At the root of the connection between sexual liberation and transhumanism is the political ideology of liberalism. Thomas Pfau is interrogating the core assumption of liberalism when he asks, “Can one plausibly identify as the Archimedean point for a just and ethical community a being defined above all by its claim to autonomy from all other such individuals and aspiring to live its life within a cocoon of economic, political and personal rights and preferences?” This is what I have in mind when I speak of liberalism, that political ideology for which “the only viable conception of human agency [is] constitutively self-enclosed, self-seeking and self-legitimating.” Sexual liberation and transhumanism are characteristically liberal in that they share these same background assumptions about what humans are. Liberation in the modern sense is the attempt to make this particular picture of the human being a reality.
Transhumanism is distinguished from other liberation movements by its explicit technophilia and its frankly eschatological aims. Transhumanists believe technology, not God, to be the path to transcendence. They expect the rapid advance of computer technology to make it possible, sooner or later, to upload our minds onto more robust hardware. They subscribe to a theory of mind that regards the brain as essentially a computer, and human consciousness as essentially the most sophisticated computer program in existence. Artificial Intelligence, when it is achieved, will be reverse-engineered consciousness. And if we can reverse-engineer consciousness then it will be a simple matter to build brains that don’t suffer from the design flaws evolution has so far failed to correct. The most glaring flaws, which we should urgently attempt to fix, are our vulnerability to harm and our finite life spans. Our bodies are just flimsy containers for transporting our minds, and human suffering is a result of the fact that we haven’t yet managed to devise more durable and efficient containers for our selves.
Transhumanists know above all else that they don’t want to die. If humans die, then transhumanists don’t want to be human. They want to construct the means to opt out of humanity. If the rest of the human race is reasonable then they would join in the exodus. Transhumanists don’t think humans are worthless, they think that humans have worth only insofar as we reach beyond humanity towards the post-human future that computers herald. Humans are valuable and interesting and right just to the extent that they desire to cure themselves of their humanity. This means, first and foremost, liberating our minds from the limits imposed by our bodies.

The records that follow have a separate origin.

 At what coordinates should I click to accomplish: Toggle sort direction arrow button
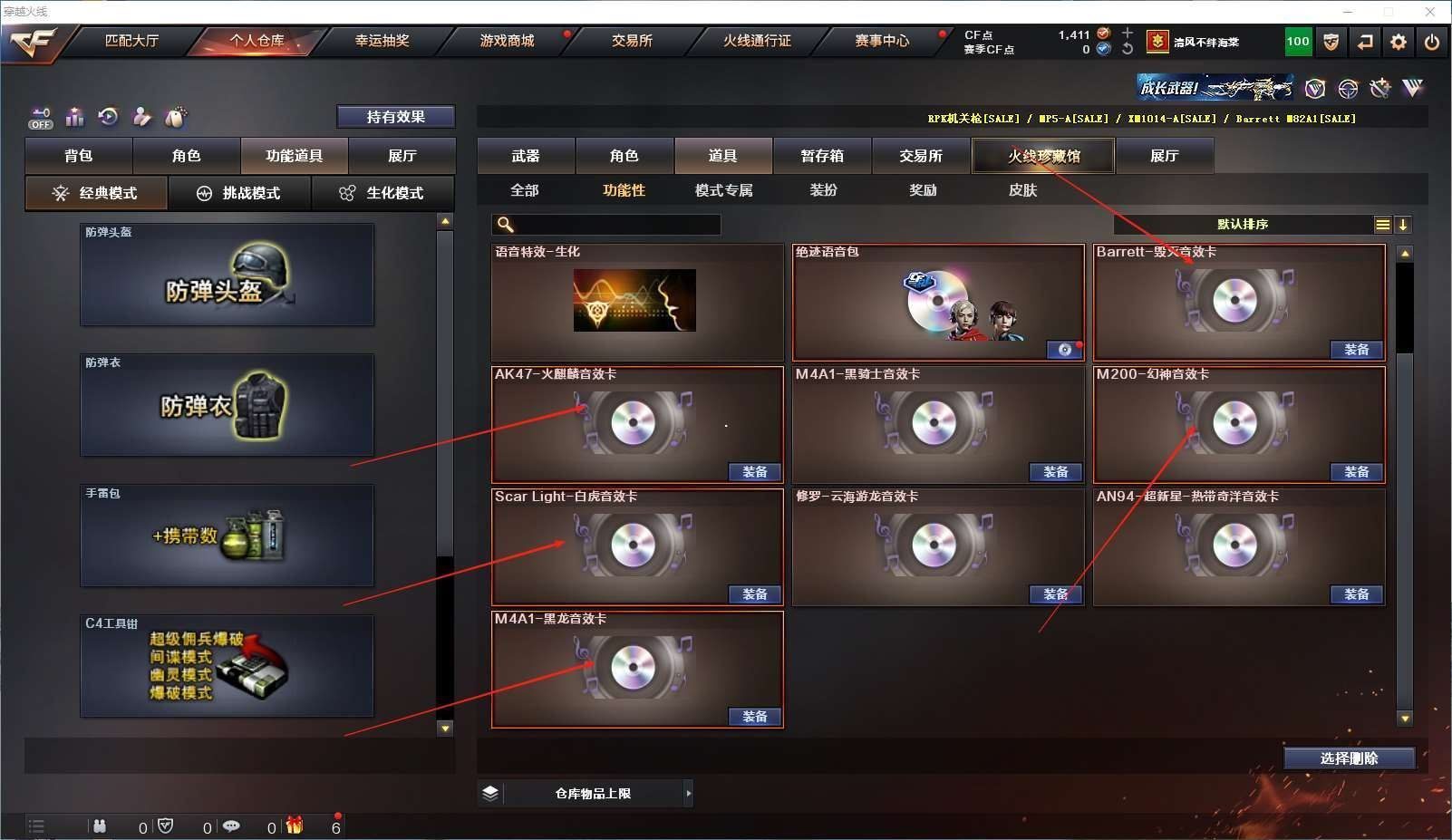pos(1403,225)
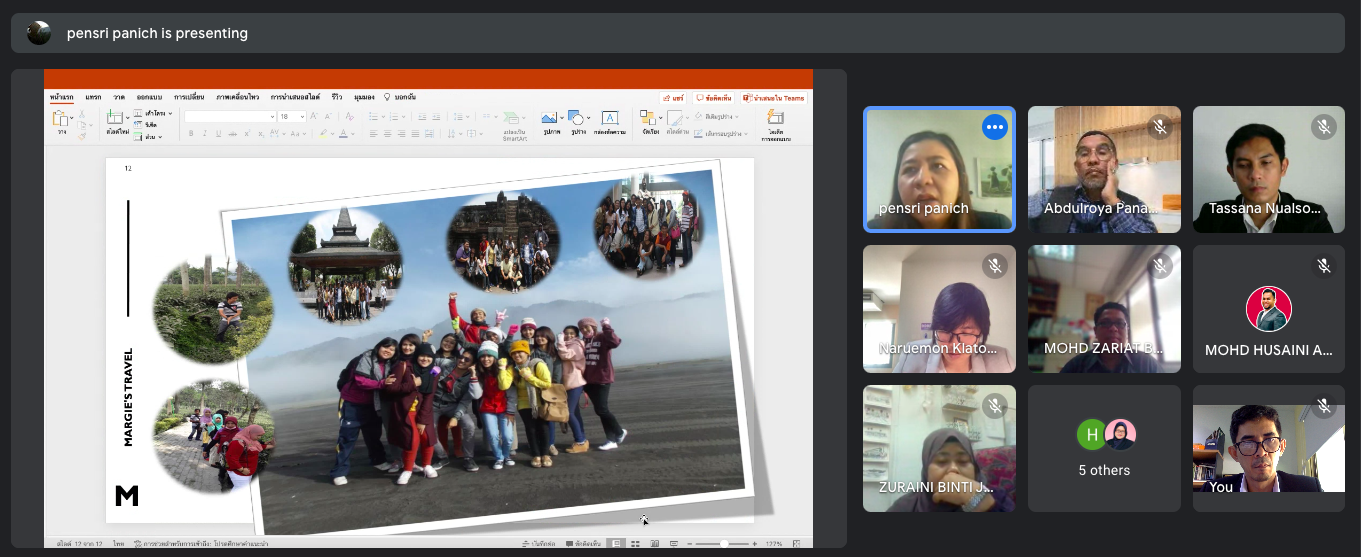Expand the font size dropdown showing 18
This screenshot has width=1361, height=557.
(x=302, y=117)
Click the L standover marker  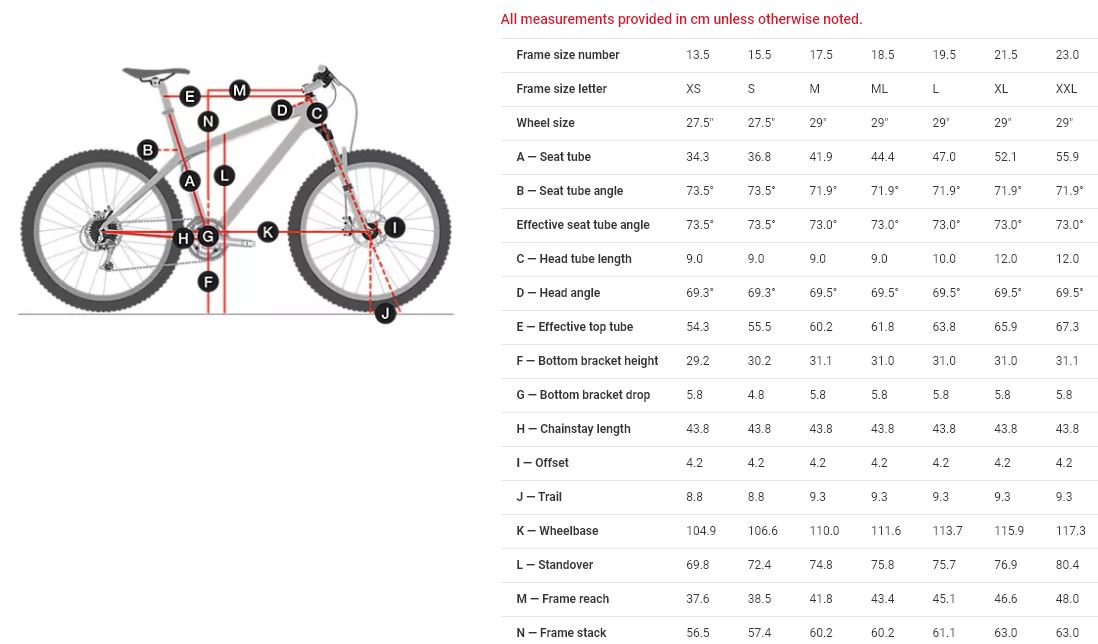click(x=224, y=175)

How Liberal Sexual Ethics Make Possible Transhumanism
Cartesianism, then, is a recognizable correspondence between transhumanism and sexual liberation. Robert P. George has frequently made the point that liberalism, particularly in its sexual-liberationist mode, is inseparably entangled with self-body dualism. According to the sexual liberationist you have a body, which justice demands you be at liberty to make use of in whatever way you see fit. Your body is your property, and sexual freedom consists in doing what you want with the body that you own. This is why, for liberals, consent is the only non-arbitrary limitation upon what anyone does with their genitals, failure to abide by the rules of consent the only reasonable criterion of sexual misconduct. Dignity is a superstition, unless it is understood merely as an articulation of the importance of consent, a different way of talking about liberty.
A liberal could not make sense of Robert Spaemann’s claim that “Dignity is … the transcendental ground for the fact that human beings have rights and duties. They have rights, because they have duties.” Sexual freedom comes to mean freedom from any conception of dignity, and any attendant duties, that would place constraints on the satisfaction of desire.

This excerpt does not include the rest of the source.